So Black History Month is a little…yes, I’m glad it’s there, I’m glad that black Americans have gained recognition for their contributions, but I feel like it’s something that should be around and in our thought process all the time. And, you know, okay, where do you stop? Okay. There’s Black History Month. There’s Asian and Pacific Islander Month. So it’s just like, you know, everybody needs representation. And so I think that we need to think about this all year round. Like, everyone is a little different and we need to be sensitive to the needs of other people.
John: Do you think we’ll be talking about this pandemic next Black History Month in 2023?

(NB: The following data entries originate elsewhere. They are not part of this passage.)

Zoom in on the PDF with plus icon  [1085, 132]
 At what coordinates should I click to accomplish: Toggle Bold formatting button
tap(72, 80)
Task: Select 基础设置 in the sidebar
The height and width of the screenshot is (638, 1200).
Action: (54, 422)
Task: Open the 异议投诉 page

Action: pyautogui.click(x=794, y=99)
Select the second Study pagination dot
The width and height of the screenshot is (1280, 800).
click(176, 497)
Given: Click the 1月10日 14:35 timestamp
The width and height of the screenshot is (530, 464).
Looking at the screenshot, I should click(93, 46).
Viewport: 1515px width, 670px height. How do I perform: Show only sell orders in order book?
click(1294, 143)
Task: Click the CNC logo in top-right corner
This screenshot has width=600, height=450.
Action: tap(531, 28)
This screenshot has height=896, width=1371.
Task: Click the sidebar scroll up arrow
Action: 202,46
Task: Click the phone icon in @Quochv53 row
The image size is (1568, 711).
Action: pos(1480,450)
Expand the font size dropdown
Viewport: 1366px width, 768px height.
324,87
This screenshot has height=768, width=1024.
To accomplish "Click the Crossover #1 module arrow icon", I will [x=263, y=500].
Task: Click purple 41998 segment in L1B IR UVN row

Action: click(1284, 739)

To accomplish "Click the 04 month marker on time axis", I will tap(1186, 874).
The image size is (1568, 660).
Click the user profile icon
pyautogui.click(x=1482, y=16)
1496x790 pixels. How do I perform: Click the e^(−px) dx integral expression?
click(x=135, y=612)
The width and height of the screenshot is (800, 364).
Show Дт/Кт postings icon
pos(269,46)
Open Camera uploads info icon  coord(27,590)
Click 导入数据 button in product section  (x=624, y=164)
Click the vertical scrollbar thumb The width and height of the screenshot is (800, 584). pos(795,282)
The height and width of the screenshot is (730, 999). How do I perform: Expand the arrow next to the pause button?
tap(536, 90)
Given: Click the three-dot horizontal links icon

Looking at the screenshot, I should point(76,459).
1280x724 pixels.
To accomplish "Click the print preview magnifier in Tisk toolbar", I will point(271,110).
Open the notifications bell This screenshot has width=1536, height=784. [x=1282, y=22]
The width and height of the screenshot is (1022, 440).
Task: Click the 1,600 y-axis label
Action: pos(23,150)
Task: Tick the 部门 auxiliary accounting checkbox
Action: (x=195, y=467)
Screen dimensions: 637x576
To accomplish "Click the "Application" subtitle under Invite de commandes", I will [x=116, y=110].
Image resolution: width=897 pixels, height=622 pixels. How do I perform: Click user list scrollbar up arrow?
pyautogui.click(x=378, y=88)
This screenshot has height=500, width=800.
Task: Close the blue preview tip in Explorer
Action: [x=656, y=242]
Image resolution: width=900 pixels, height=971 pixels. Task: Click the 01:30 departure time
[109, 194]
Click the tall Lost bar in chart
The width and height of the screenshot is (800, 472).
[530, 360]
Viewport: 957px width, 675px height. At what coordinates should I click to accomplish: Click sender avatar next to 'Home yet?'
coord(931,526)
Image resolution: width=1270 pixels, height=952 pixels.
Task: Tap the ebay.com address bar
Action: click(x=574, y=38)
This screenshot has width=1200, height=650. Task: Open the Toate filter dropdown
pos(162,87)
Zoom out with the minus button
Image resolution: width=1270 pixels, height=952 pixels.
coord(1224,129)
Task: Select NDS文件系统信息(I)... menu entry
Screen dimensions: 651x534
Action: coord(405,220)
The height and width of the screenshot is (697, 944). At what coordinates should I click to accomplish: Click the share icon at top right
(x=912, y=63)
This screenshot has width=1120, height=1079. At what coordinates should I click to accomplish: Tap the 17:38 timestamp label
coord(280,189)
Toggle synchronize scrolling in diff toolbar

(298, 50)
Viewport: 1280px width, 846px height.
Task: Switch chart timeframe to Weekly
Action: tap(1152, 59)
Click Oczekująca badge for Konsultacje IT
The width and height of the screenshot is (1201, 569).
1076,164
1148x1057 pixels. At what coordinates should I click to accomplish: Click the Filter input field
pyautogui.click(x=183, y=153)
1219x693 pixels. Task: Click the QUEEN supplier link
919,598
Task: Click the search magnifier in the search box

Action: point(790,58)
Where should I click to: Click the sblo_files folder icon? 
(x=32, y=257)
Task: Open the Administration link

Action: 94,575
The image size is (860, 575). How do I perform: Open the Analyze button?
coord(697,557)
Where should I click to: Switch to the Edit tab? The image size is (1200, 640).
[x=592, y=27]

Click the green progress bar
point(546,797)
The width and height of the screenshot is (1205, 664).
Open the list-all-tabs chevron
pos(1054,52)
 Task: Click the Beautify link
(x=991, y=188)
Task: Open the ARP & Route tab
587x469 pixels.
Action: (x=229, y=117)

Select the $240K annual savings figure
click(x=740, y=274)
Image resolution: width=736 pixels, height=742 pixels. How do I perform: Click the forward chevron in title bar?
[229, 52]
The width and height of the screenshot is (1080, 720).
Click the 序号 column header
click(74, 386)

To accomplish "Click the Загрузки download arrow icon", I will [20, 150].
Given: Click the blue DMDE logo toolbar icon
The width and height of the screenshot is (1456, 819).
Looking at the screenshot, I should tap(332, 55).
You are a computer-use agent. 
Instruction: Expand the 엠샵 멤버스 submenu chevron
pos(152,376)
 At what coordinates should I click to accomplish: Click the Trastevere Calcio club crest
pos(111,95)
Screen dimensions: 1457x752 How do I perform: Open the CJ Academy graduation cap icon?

Dr. Ellis: Yes, I do, unfortunately. Well, we’ve seen how COVID-19 has disproportionately affected people of color, especially African Americans who often work in service industry jobs, frontline workers. They have to come to work. If you don’t go to work, you don’t get paid. You don’t eat. You don’t have a place to stay. So we’ve seen that disproportionately of people who are of color. So I think this is something that’s gonna be talked about for a very long time. It’s gonna take some time, let’s say the virus, you know, magically disappears, we’ll still be talking about it because it’s not just changed, rocked our lives so much in the last two years. We’ll still be talking about this 100 years from now.
John: Is there anything else I haven’t asked you that you feel that you’d like to include at this point?
Dr. Ellis: One thing I would like to talk about is organ and tissue donation, which is, you know, part of All of Us. But one thing that I’ve seen is in certain patient populations who might have a specific type, there isn’t enough of the resources, organs or blood, to give this patient a transplant so the patient ends up dying. So it’s very important to get representation and donations across the board for people because I’ve seen patients who have died because we couldn’t get blood that matched them because you can’t give them blood that’s incompatible, that could kill them. Same thing with organs, like people of different genetic backgrounds have certain markers and when you transplant or transfuse, they have to line up. And so you have to have a source of this. So it’s so important for everybody to donate whatever you can. You don’t take your organs to the afterlife, they have enough, people need them here.
So I’m an organ donor, and I encourage everyone who can be an organ donor to give the gift of life. And then it’s sort of a way you can sort of become immortal, like you are a part of this person’s life who you don’t even know or may know, and then your gift of life helps them influence other people. So I think it’s a wonderful thing. Organ donation gave my sister 17 years of being off of dialysis. So it really is so important. It changed her life so much not to have to go to dialysis three times a week.
John: She’s still with you.
Dr. Ellis: She’s still with me.
John: Thank you so much.
Dr. Ellis: You’re welcome.
John: I hope it doesn’t go off again.
Dr. Ellis: Yeah. I’m gonna call him. See. They must really…
John: Thank you so much.
Dr. Ellis: You’re welcome.